───── MATERIAL FOR THE TASK ─────
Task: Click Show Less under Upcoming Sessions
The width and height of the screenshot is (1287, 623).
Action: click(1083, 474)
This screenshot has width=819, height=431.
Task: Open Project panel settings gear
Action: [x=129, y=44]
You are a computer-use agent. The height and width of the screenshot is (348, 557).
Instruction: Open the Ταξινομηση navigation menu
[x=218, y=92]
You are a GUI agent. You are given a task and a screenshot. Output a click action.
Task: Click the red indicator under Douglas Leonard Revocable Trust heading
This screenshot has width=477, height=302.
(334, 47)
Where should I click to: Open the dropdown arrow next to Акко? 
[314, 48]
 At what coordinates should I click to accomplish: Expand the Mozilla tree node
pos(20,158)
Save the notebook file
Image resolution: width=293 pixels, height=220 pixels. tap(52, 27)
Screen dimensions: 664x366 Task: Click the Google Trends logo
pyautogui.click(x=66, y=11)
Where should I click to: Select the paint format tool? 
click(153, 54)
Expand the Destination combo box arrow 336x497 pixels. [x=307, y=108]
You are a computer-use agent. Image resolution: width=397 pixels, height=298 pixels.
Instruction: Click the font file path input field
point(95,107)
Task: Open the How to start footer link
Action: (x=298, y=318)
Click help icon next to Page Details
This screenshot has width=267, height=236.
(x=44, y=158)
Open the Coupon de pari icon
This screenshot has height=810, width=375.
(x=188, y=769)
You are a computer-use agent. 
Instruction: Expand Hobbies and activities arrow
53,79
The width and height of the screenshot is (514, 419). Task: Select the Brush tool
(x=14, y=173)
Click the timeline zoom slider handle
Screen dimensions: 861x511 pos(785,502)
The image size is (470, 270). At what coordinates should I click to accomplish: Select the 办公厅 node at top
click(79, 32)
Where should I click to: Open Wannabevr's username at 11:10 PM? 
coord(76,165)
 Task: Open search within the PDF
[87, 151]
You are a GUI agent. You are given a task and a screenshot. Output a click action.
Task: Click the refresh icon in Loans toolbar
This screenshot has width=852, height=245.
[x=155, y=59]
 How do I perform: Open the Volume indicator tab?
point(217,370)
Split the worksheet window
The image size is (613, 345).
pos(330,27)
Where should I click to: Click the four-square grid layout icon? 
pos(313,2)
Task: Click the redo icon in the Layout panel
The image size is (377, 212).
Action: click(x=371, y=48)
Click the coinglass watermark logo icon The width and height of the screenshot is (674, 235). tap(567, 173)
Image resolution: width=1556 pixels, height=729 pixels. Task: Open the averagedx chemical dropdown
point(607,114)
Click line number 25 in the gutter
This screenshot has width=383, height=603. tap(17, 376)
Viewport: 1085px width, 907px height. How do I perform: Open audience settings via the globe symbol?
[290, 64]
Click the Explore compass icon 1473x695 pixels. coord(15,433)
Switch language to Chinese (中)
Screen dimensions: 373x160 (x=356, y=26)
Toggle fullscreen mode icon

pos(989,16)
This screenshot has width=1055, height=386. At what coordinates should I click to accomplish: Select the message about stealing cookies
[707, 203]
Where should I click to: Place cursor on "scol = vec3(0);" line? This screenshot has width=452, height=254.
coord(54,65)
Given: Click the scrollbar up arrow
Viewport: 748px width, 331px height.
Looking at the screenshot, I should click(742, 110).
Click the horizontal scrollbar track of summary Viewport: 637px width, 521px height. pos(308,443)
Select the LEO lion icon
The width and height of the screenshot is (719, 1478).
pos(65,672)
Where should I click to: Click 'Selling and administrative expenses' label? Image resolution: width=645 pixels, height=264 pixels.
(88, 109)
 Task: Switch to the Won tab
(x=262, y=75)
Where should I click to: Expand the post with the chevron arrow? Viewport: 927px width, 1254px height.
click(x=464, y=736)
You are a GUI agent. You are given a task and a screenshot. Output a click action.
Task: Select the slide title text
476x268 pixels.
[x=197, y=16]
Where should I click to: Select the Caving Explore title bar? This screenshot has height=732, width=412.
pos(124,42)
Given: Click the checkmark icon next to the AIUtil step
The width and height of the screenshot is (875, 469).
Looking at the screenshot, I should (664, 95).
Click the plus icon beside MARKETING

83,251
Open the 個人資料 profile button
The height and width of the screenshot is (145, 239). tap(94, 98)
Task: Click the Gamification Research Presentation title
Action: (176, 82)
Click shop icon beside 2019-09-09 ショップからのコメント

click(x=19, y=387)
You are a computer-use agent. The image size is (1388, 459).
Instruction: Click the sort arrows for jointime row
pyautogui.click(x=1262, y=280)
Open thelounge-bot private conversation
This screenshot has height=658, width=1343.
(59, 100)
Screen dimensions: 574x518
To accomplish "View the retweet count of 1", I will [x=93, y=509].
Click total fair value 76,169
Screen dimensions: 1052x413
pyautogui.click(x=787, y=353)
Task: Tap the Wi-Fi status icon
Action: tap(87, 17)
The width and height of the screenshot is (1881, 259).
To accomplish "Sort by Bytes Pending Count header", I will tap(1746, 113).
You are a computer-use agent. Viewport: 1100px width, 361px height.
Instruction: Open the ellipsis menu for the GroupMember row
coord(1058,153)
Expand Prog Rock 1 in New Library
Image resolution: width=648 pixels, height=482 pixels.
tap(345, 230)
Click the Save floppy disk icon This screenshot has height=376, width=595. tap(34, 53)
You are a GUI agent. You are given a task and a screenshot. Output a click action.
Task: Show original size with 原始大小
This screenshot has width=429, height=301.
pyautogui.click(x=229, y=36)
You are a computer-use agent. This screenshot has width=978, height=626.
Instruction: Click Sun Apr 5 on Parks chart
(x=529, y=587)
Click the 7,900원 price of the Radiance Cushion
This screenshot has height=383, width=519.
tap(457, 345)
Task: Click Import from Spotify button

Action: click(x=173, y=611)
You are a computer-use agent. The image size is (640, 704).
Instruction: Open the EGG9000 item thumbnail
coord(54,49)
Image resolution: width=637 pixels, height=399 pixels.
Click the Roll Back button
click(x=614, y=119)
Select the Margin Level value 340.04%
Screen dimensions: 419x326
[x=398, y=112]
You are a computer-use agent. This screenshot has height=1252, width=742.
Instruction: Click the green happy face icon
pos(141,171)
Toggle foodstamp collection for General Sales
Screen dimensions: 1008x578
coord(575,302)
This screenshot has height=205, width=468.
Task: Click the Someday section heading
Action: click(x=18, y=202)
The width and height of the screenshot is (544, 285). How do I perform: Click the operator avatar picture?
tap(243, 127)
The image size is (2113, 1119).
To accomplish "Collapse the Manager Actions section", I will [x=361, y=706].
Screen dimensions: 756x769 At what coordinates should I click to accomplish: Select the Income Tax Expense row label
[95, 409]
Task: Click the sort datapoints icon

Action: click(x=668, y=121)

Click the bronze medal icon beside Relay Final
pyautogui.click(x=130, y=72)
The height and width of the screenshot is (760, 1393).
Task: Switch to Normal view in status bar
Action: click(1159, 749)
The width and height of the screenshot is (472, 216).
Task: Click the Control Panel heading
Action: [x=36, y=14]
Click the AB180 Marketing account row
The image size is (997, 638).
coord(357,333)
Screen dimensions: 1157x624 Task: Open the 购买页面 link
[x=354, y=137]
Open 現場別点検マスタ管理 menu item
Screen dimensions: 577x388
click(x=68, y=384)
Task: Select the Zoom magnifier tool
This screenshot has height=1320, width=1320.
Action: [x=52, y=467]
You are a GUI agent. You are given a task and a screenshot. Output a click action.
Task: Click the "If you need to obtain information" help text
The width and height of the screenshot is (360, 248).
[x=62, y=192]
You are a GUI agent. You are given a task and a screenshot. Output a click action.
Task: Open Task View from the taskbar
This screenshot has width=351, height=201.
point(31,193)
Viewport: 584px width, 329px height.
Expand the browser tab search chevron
─────
◆ **ABOUT THIS TASK**: Give back, word for word, only the lines above from the line holding "Open the 個人資料 profile button" to the line holding "The width and height of the screenshot is (1881, 259).", both included.

◆ **SOLUTION**:
Open the 個人資料 profile button
The height and width of the screenshot is (145, 239). tap(94, 98)
Task: Click the Gamification Research Presentation title
Action: (176, 82)
Click shop icon beside 2019-09-09 ショップからのコメント

click(x=19, y=387)
You are a computer-use agent. The image size is (1388, 459).
Instruction: Click the sort arrows for jointime row
pyautogui.click(x=1262, y=280)
Open thelounge-bot private conversation
This screenshot has height=658, width=1343.
(59, 100)
Screen dimensions: 574x518
To accomplish "View the retweet count of 1", I will [x=93, y=509].
Click total fair value 76,169
Screen dimensions: 1052x413
pyautogui.click(x=787, y=353)
Task: Tap the Wi-Fi status icon
Action: tap(87, 17)
The width and height of the screenshot is (1881, 259).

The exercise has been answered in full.